As we met in the center of the room her eyes, moist with tears, were upturned to mine. "Hadron," she whispered, her voice husky with emotion, and then I put my arm about her slender shoulders and drew her to me and something that was quite beyond my volition impelled me to kiss her upon the forehead. Instantly she disengaged herself and I feared that she had misunderstood that impulsive kiss of friendship, but her next words reassured me.
"I thought never to see you again, Hadron of Hastor," she said. "I feared that they had killed you. How comes it that you are here and in the metal of a warrior of Tjanath?"
I told her briefly of what had occurred to me since we had been separated and of how I had temporarily, at least, escaped The Death. She asked me what The Death was, but I could not tell her.
"It is very horrible," said Phao.
"What is it?" I asked.
"I do not know," replied the girl, "only that it is horrible. There is a deep pit, some say a bottomless pit, beneath the lower pits of the palace; horrible noises—groans and moans arise perpetually from it and into this pit those that are to die The Death are cast, but in such a way that the fall will not kill them. They must reach the bottom alive to endure all the horrors of The Death that await them there.
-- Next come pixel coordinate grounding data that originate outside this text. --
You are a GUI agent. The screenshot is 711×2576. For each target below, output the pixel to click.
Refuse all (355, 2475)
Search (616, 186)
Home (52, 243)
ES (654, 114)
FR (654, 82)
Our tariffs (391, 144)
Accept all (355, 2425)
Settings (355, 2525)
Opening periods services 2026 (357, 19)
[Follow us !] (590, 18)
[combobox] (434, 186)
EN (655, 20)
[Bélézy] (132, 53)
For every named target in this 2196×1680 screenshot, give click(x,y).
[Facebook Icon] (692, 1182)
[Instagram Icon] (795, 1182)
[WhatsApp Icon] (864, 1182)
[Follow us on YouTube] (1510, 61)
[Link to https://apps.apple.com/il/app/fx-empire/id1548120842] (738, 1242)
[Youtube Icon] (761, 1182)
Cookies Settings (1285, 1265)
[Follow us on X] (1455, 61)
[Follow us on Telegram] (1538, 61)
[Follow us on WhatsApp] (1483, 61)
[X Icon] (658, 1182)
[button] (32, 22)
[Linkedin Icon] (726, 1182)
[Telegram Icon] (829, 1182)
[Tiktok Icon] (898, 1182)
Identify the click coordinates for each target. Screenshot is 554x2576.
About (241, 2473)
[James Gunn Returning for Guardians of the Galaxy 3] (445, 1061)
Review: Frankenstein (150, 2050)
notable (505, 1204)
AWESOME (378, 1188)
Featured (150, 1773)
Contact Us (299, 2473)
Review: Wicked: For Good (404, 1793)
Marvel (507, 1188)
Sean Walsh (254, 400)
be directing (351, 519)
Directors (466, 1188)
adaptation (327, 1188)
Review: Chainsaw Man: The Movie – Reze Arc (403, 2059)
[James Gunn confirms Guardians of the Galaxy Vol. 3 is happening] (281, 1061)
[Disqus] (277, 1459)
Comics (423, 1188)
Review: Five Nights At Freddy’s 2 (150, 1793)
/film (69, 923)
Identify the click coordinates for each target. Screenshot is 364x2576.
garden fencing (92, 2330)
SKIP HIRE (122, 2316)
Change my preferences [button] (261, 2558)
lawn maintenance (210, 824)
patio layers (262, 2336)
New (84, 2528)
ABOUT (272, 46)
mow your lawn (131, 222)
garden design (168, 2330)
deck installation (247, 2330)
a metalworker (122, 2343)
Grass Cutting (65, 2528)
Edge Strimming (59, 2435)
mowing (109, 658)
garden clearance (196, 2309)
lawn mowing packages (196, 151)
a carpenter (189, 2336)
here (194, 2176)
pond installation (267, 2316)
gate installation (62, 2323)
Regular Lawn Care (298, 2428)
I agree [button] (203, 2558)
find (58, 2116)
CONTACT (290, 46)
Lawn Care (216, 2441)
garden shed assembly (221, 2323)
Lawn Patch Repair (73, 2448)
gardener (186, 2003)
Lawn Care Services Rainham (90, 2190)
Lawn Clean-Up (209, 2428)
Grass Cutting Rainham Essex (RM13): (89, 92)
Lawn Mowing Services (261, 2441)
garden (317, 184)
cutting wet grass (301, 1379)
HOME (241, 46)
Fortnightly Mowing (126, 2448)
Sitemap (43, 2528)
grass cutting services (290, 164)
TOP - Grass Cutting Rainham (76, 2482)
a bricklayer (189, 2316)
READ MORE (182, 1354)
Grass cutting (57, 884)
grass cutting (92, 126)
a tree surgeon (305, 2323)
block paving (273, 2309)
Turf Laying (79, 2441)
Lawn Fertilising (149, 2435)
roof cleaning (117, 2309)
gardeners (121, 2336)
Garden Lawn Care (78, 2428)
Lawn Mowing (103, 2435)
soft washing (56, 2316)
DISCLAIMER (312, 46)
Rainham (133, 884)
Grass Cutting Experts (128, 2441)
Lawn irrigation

That the torture is almost interminable is evidenced by the fact that the moans and groans of the victims never cease, no matter how long a period may have elapsed between executions."
"And you have escaped it," exclaimed Tavia. "My prayers have been answered. For days and nights have I been praying to my ancestors that you might be spared. Now if you can but escape this hateful place. Have you a plan?"
"We have a plan that with the help of Phao here may prove successful. Nur An, of whom I told you, is hiding in a closet in one of the apartments of the little prince. We shall return to that apartment at the first opportunity and there Phao will hide all three of us until some opportunity for escape presents itself."
"And we should lose no more time in returning," said Phao. "Come, let us go at once."
As we turned toward the panel through which we had entered I saw that it was ajar, though I was confident that Phao had closed it after us when we entered and simultaneously I could have sworn that I saw an eye glued to the narrow crack, as though someone watched us from the dark interior of the secret corridor.